= EXERCISE OBJECTIVE =
Exactly reproduce the lines from the line bearing "Viewport: 1456px width, 840px height." through the end of the listing, inclusive of both; pictures are to be omitted.
---------- DATA EXCERPTS
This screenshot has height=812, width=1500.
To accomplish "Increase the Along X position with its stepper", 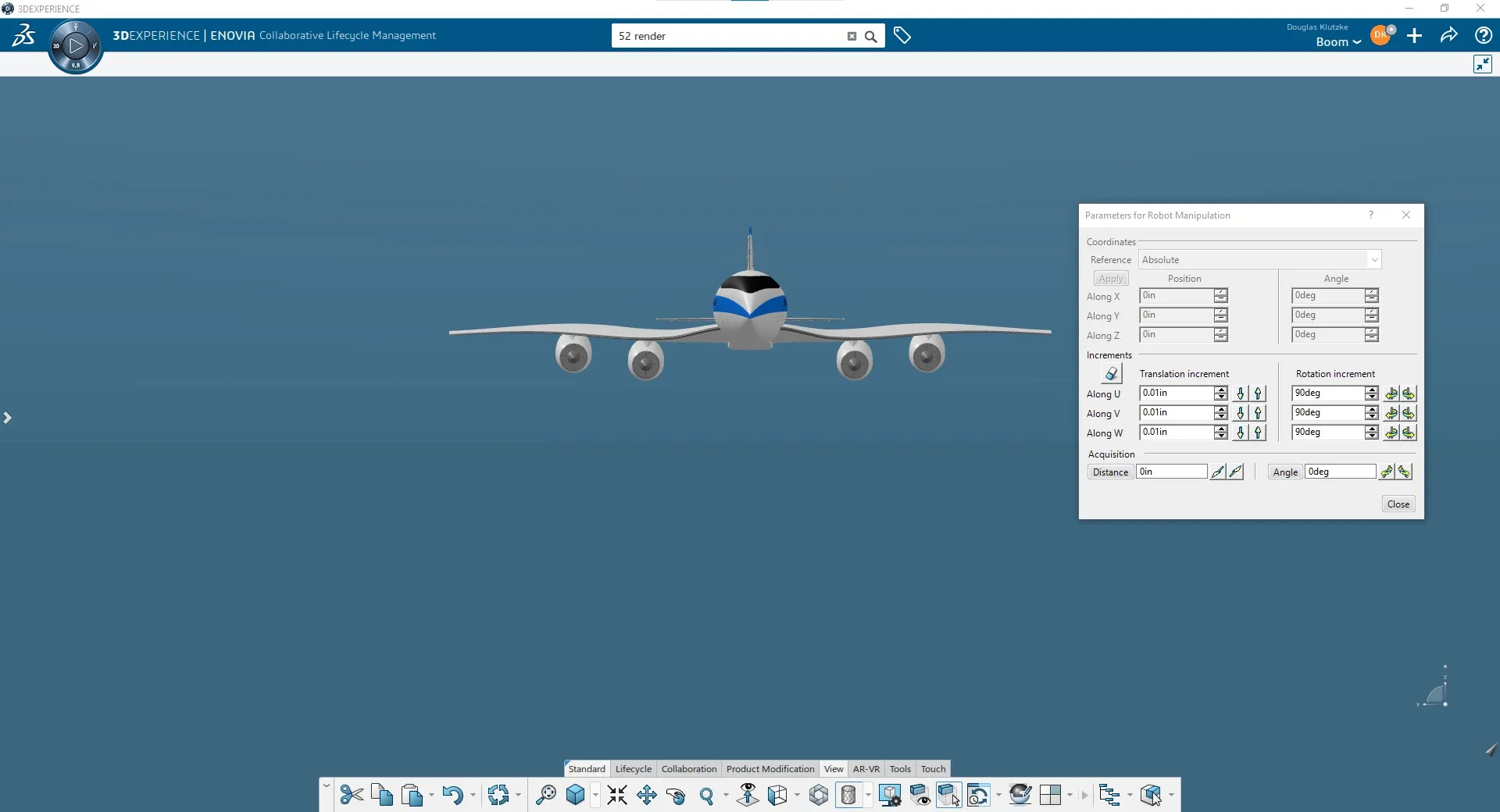I will coord(1222,293).
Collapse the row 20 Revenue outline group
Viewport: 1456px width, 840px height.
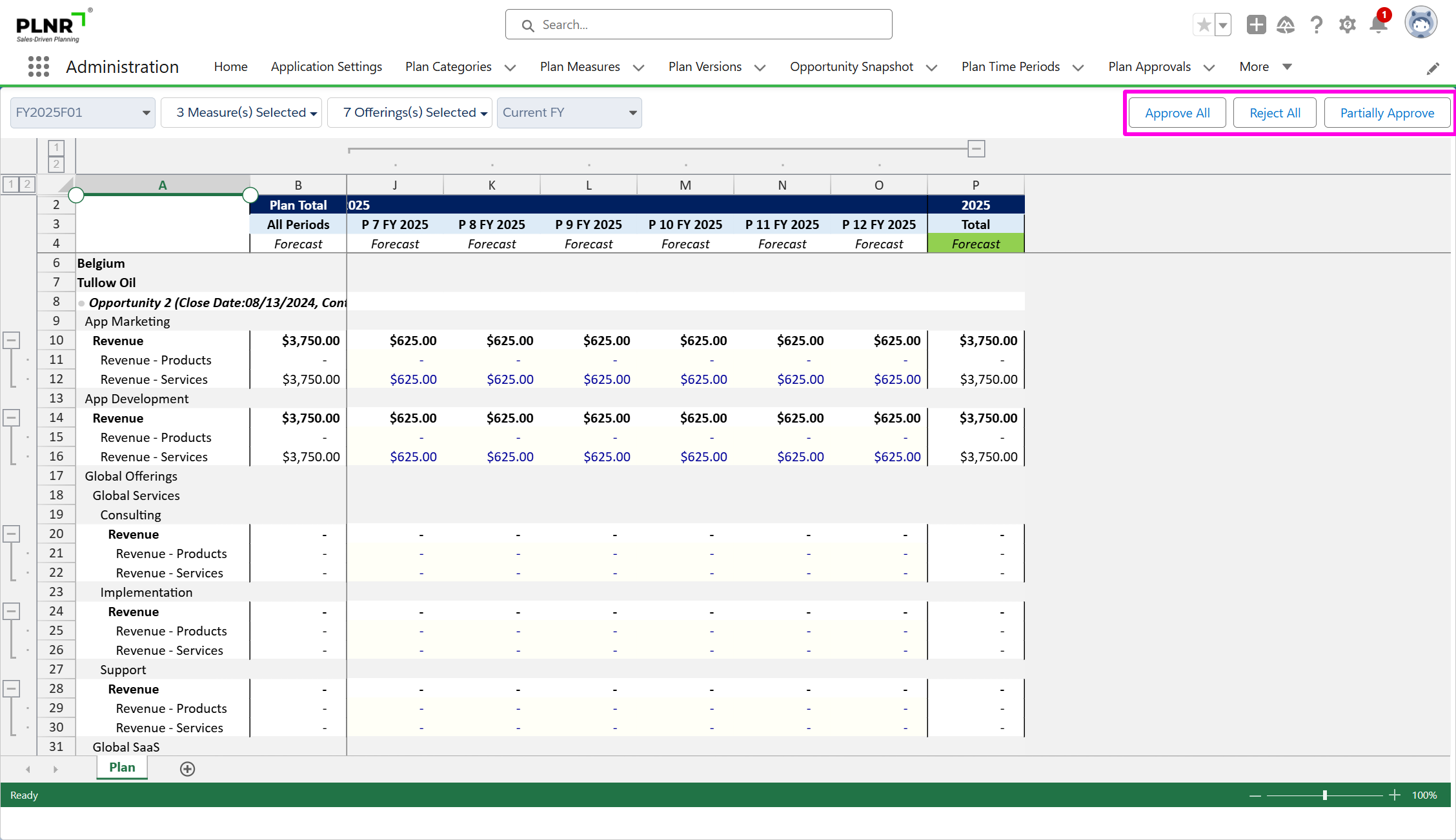(x=12, y=534)
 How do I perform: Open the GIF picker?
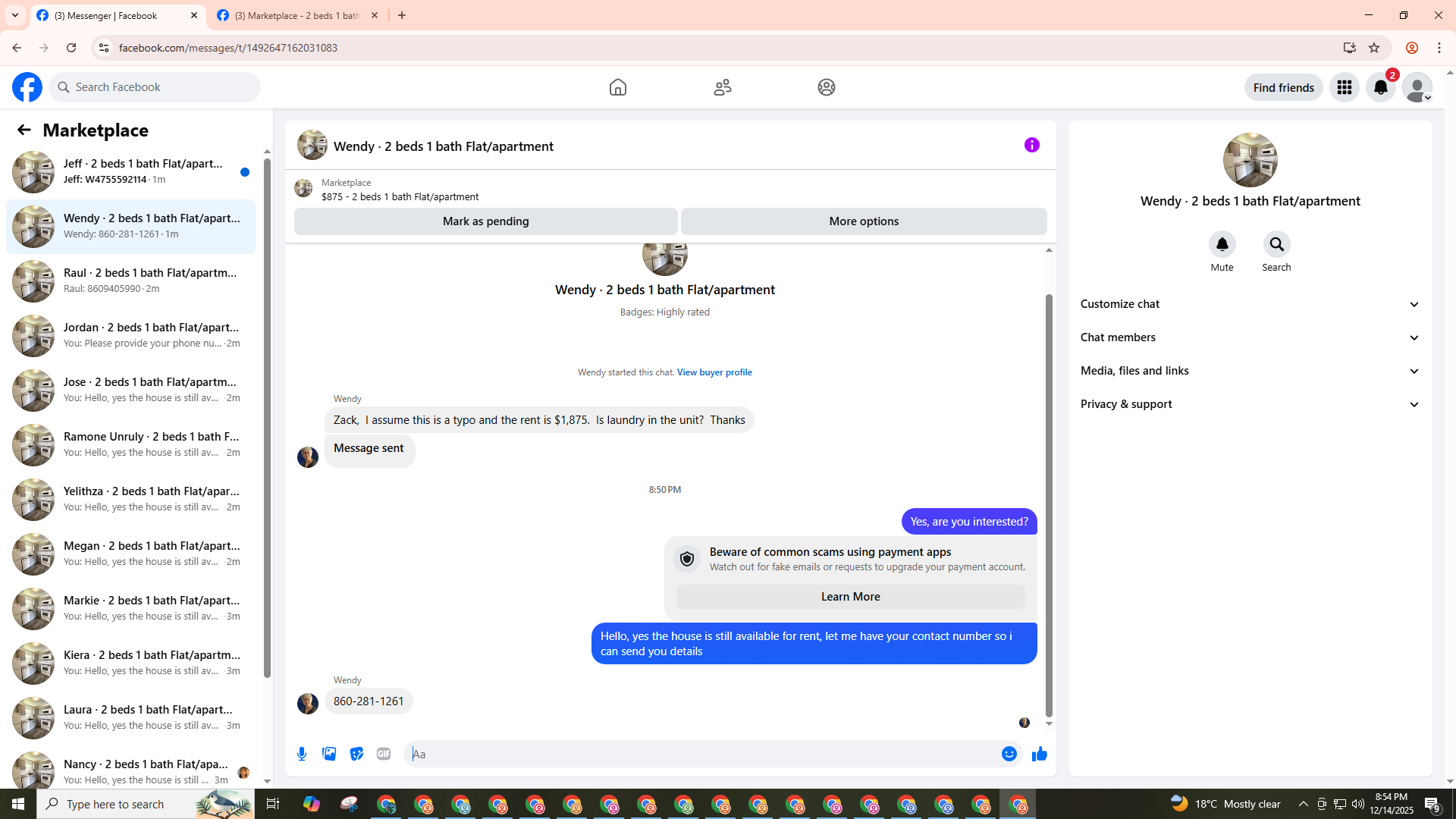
--------------------
= EXERCISE ANSWER =
Viewport: 1456px width, 840px height.
(x=12, y=534)
 How do I perform: Open the GIF picker?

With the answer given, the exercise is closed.